I was watching these videos from MIT's series: Green, Stokes.
And I didn't understand the justification: their "extended version" of the theorems.
I looked up on google and couldn't find many references (or they explained things with differential forms, which haven't yet studied).
Does anyone know some references about these versions? I'm not looking for very rigorous/proofy style notes, just some explanation and examples.
On
I'm going to share my approach to thinking intuitively about it. Correct me if you spot anything wrong.
You can think of $C_{1}$ as equal to the double integral of $curl$ along some other surface which has $C_{1}$ as its boundary and is "glued" to $S$ from below. In other words, instead of closing $S$ with a curve (and calculating line integral along it), you close it with another surface, thus creating one large closed surface.
So, let's have the following setup (similar to the video, but I've adapted it slightly to make the explanation more clear):
We want to find the work done along $C$, but it is wavy and curly and in general we would like to find easier way to handle it. We can use the extended Stokes' theorem and instead calculate
$$
\iint_S (\nabla \times \vec{F}) \cdot \hat n \,dS + \oint_{C_{1}} \vec{F} \cdot d \vec{r} = \oint_{C} \vec{F} \cdot d \vec{r}
$$
where $C_{1}$ is the circle on the $xy$ plane.

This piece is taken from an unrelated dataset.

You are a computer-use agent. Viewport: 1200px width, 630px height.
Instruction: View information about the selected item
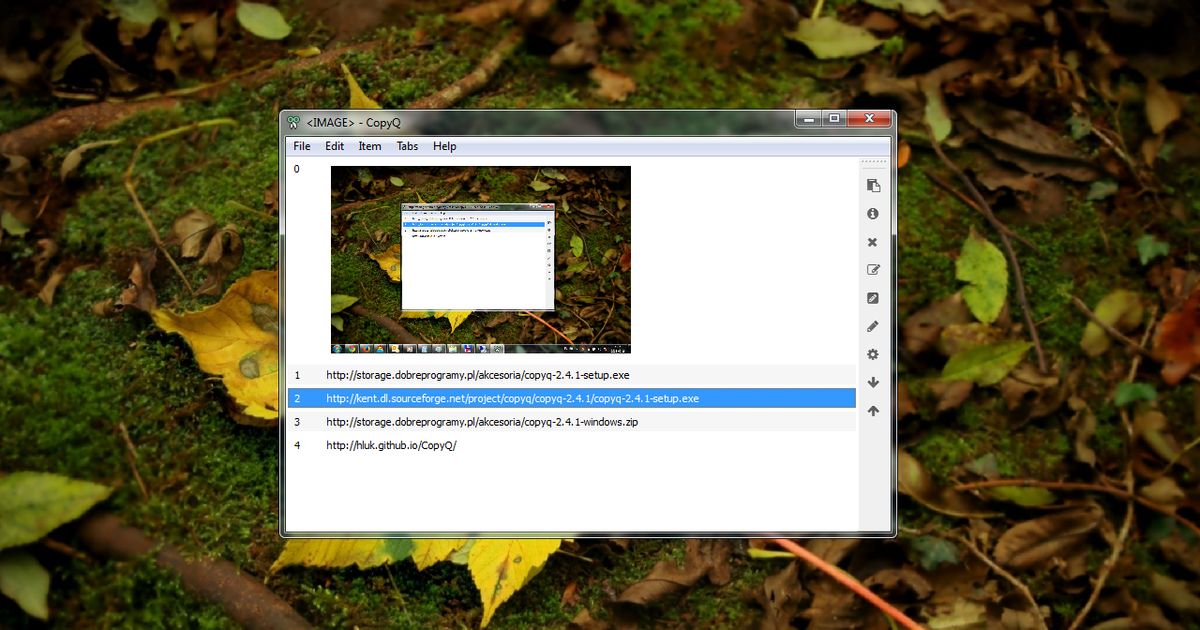873,213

Why this works? Let's have another region, $S_{1}$, which is bounded above by the $xy$ plane. I've drawn it as a paraboloid, but it can be anything. The important thing is that it (we assume) and $S$ make a continuous surface along their boundary (where $C_{1}$ is). In other words, we "extend" $S$ with $S_{1}$. If this is so, then we have: $$ \iint_S (\nabla \times \vec{F}) \cdot \hat n \,dS + \iint_{S_{1}} (\nabla \times \vec{F}) \cdot \hat n \,dS = \oint_{C} \vec{F} \cdot d \vec{r} $$ This is the standard Stokes' theorem, not the extended one (by assumption on the relation between $S$ and $S_{1}$).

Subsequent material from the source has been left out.